YOUR TASKS ->
#1 From the article below about UK plans to hold tech executives liable, copy the passage from "Facebook, Google execs" up to and including "U.K. government plans." word for word.
#2 Answer these questions using the article below about UK plans to hold tech executives liable:
(a) What did Mark Zuckerberg claim a broadcast delay would do to livestreaming?
(b) What three things will the government's white paper set out?
(c) What statutory duty has the government heard calls to place on platforms?

EXCERPT PROVIDED ->
################

Facebook, Google execs could reportedly be liable for harmful content under UK plans

Executives from the likes of Facebook and Google could reportedly be held liable for harmful content shared on their platforms under U.K. government plans.

Facebook Chief Executive Mark Zuckerberg this week pushed back against calls to implement a broadcast delay in the firm’s livestream feature, claiming it would “fundamentally break what livestreaming is for people.” The billionaire has recently called for stricter regulation of the internet.

Facebook referred to Zuckerberg’s comments on internet regulation when asked about the Guardian report.

“We will shortly publish a white paper which will set out the responsibilities of online platforms, how these responsibilities should be met and what would happen if they are not,” a U.K. government spokesperson said.

“We have heard calls for an internet regulator and to place a statutory ‘duty of care’ on platforms, and have seriously considered all options.”

################

MATERIAL ->
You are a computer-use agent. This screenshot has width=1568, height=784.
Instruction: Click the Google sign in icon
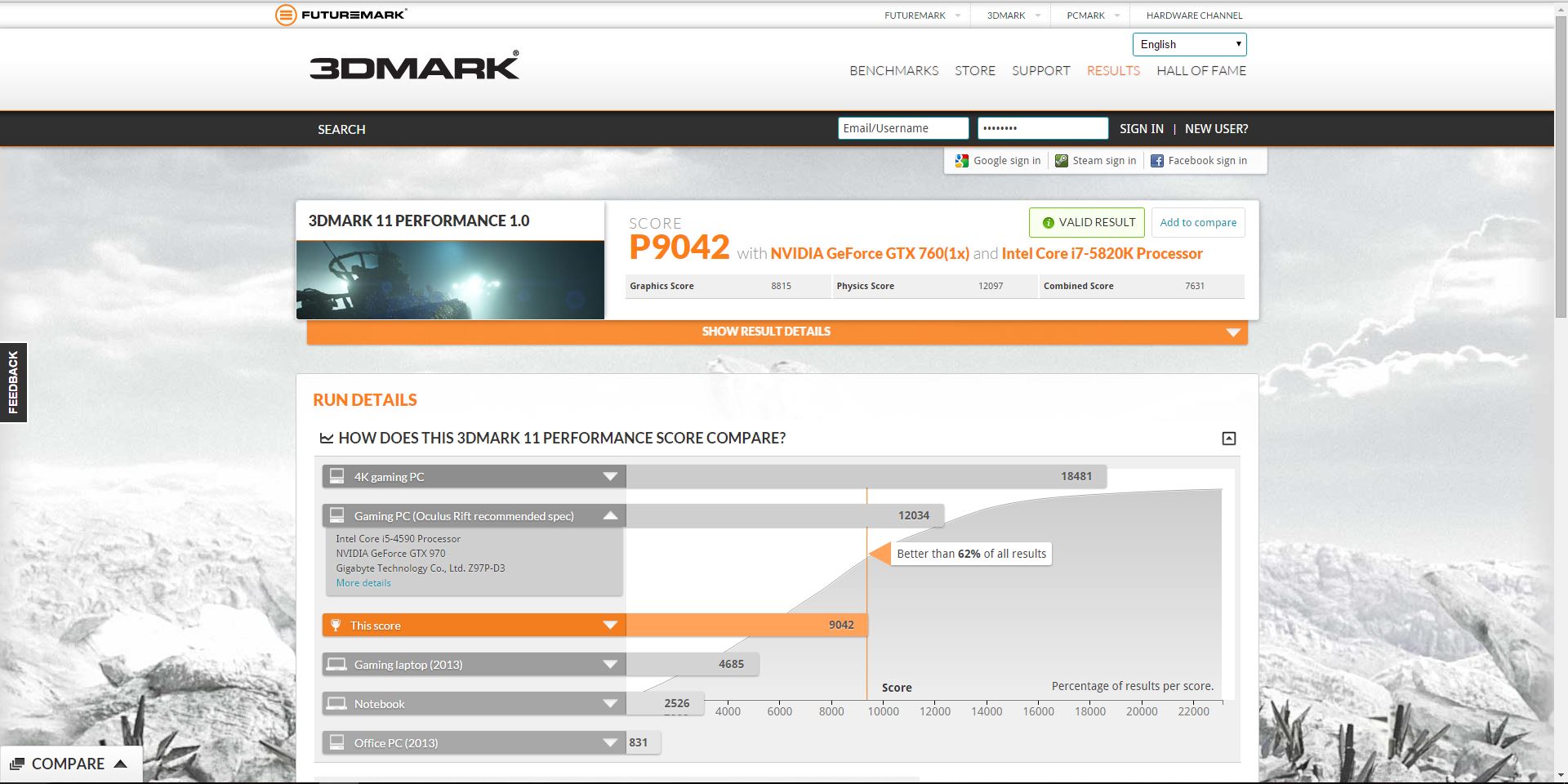(962, 161)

################

EXPECTED RESPONSES ->
#1
Facebook, Google execs could reportedly be liable for harmful content under UK plans

Executives from the likes of Facebook and Google could reportedly be held liable for harmful content shared on their platforms under U.K. government plans.

#2
(a) It would "fundamentally break what livestreaming is for people."
(b) The responsibilities of online platforms, how these responsibilities should be met, and what would happen if they are not.
(c) A "duty of care."